Nigeria’s steel sector struggles as prices, demand crash

Nigeria’s steel sector is reeling under the heavy weight of falling global prices as well as local and international demand crash.

The sector that holds key to opening the doors of other industries in Nigeria also suffers from policy inconsistency and somersaults, which prevent investors from making required commitments.

“We are not doing well, owing to low demand,” said Raj Gupta, chairman, African Industries Group, a consortium of 12 companies, including six steel plants.

“If the demand picks up, we will be able to go back to our activities. The demand is low at the moment, and it has been low for a year. Most of the construction companies have not been paid for the jobs they have done. Once the construction companies are paid, they pay our dues which are outstanding and place new orders,” Gupta told Real Sector Watch.

“Internationally, steel is going through a very rough time. Just like oil, most of the commodities are in all-time low, and steel is in a similar situation,” he added.

The global steel industry contracted by 2.8 percent as output reached 1.62 billion tonnes in 2015. This was the first time this was happening since 2009.

China produced 2.3 percent less steel at 803.8 million tonnes in 2015 and became desperate to sell amid low global demand.

This hit steel prices and firms across the world while stunting producers’ forecasts.

The steel sector encompasses makers of primary and secondary aluminium products, cold rolled coils, wire rods, enamel ware, galvanised iron and steel, nail and wire, steel pipes and steel.

Frank Udemba Jacobs, president, Manufacturers Association of Nigeria, recently said that policy inconsistency has set in the steel sector.

Manufacturers say the state of Ajaokuta Steel Complex does not help the steel sector.

 

According to them, in spite of over $5 billion sunk in Ajaokuta Steel Complex Limited, the complex is yet to be completed. This may have been caused by a legal tussle between the erstwhile concessionaire and the Federal Government, they say. The implication of this situation is that over 60 percent of manufacturing equipment, which could have been  obtained from the complex, are imported from abroad.
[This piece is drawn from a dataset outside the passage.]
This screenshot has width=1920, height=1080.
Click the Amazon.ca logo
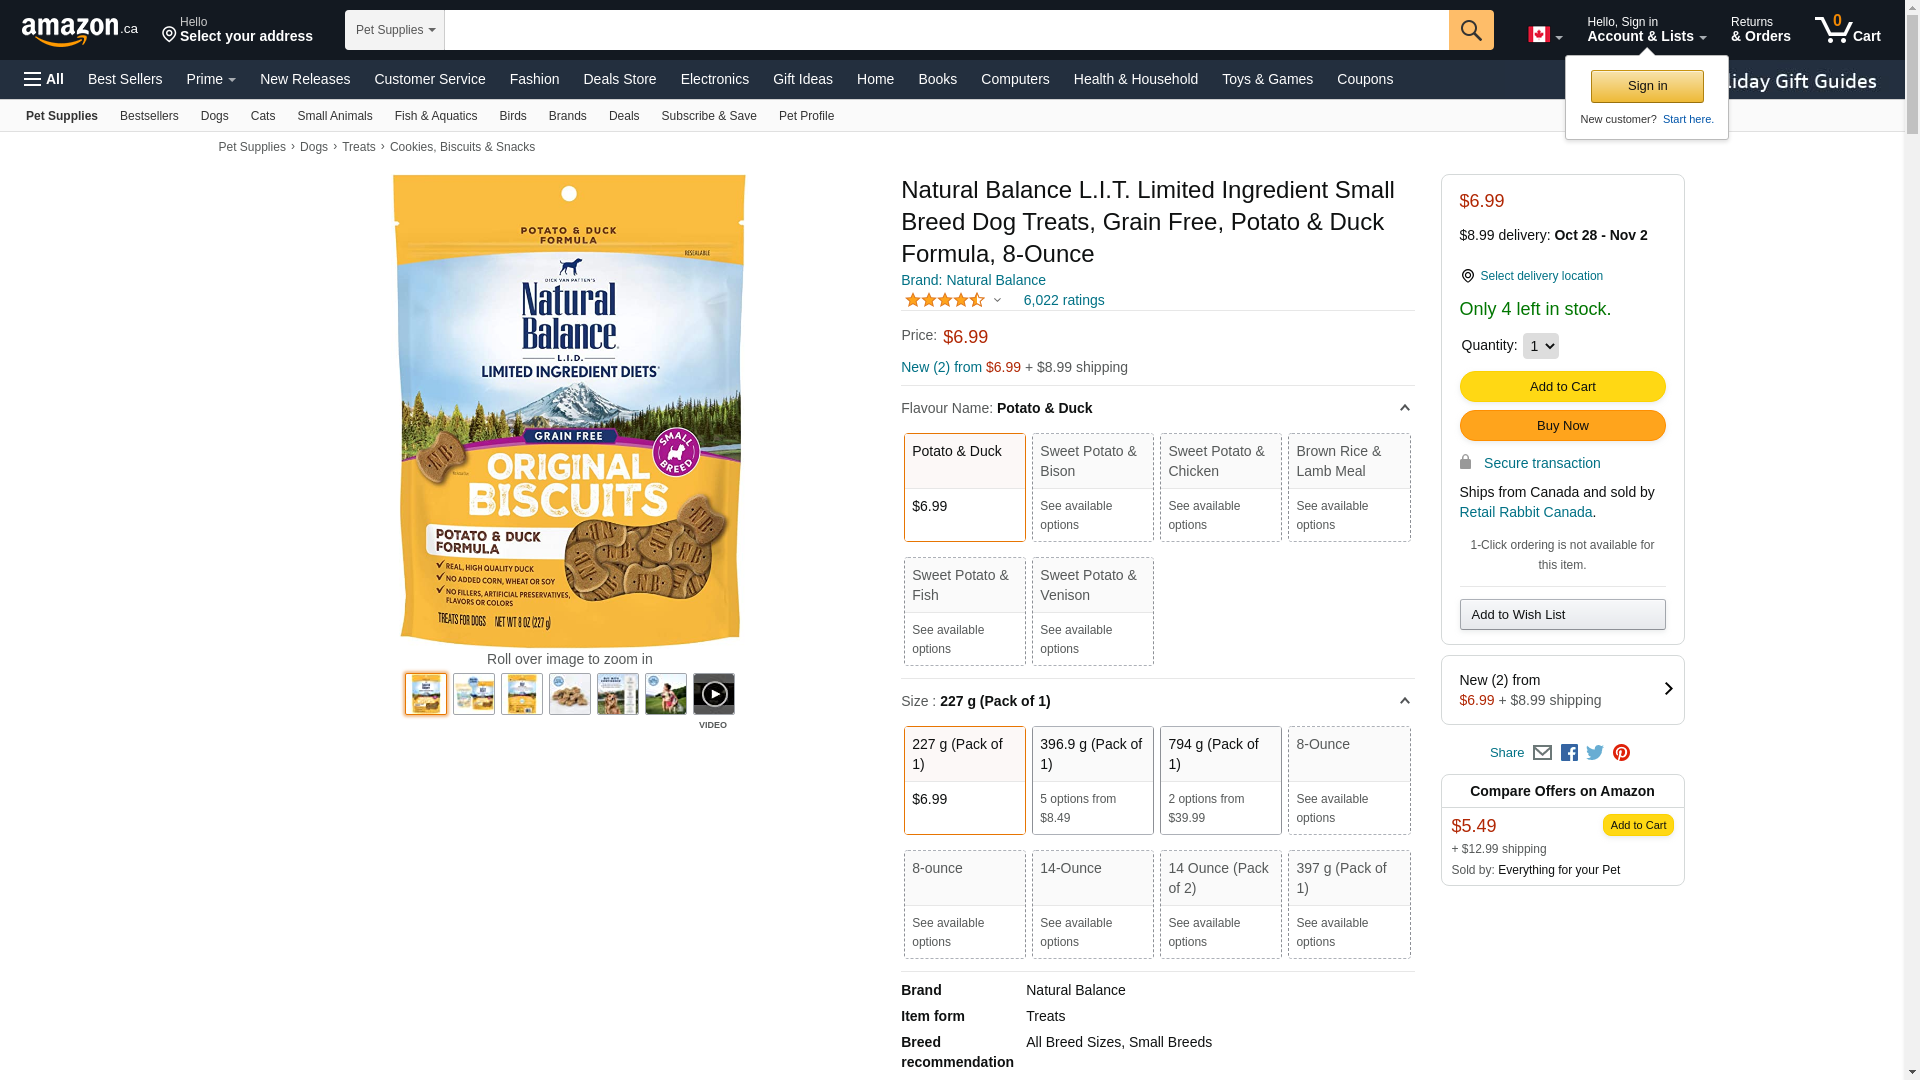click(79, 31)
“An iron and steel complex  is essential in kick-starting the industrial process in the country,” said Frank Udemba Jacobs, president, Manufacturers Association of Nigeria, in an industrial memorandum made available to BusinessDay.

“Government should work towards the speedy removal of all impediments to the full privatisation of the steel complex,” Jacobs said.

Closely trailing the Ajaokuta Steel Complex is the Aluminium Smelter Company, located in Akwa Ibom State, which, like Ajaokuta, is caught in a legal war between the concessionaire and the federal government.

Oluyinka Kufile, Chairman, Basic Metal, Iron and Steel Group of the Manufacturers Association of Nigeria (MAN), and chairman, Qualitec Industries Limited, said that this is frustrating aluminium producers and is preventing them from getting ingots, a basic raw material, locally.

“We need that resolved. Aluminium Smelter Company needs to be re-started so that we can get ingots for local roofing sheets manufacturers,” Kufile told BusinessDay in an interview.

Steel makers pay for gas used at factories in dollars, rather than naira. This situation has continued to impact their bottom lines negatively. To end this situation, they say gas users in the sector need to be given 30 percent discount as gas price in the country should be at par with the international price.

“We need to look at payment of gas in dollars,” said Jide Mike, former director-general, MAN, and consultant to WEMPCO Steel, during an annual general meeting of the group held last Thursday in Lagos.

Mohammed Musa Sada, immediate past minister for mines and steel development, had said that there were staff in the complex engaged in the repair of cement plants and bolts, but industry players say the complex is not doing its primary job, which is the production of steel, billets, iron and other products that are constantly being imported by manufacturers.

Kamoru Ibitoye Yusuf,CEO of Kam industries, which operates a large cold roll mill in Ilorin, Kwara state, said

the country needs a consistent policy on duty rates so as to attract more investments to the cold rolling mills in Nigeria.

“It is from cold rolling mills that base materials for making automobile panels and other components are derived, so if you encourage investment in this sector it will galvanise local auto production and generate jobs,” Tusuf said.

“Iron rods have been protected by 50 percent duty, cold roll has not been protected. That is the reason investors are running away from that end of the business. One cold rolling mill can sustain 50 to 100 local industries which will create jobs,” he added.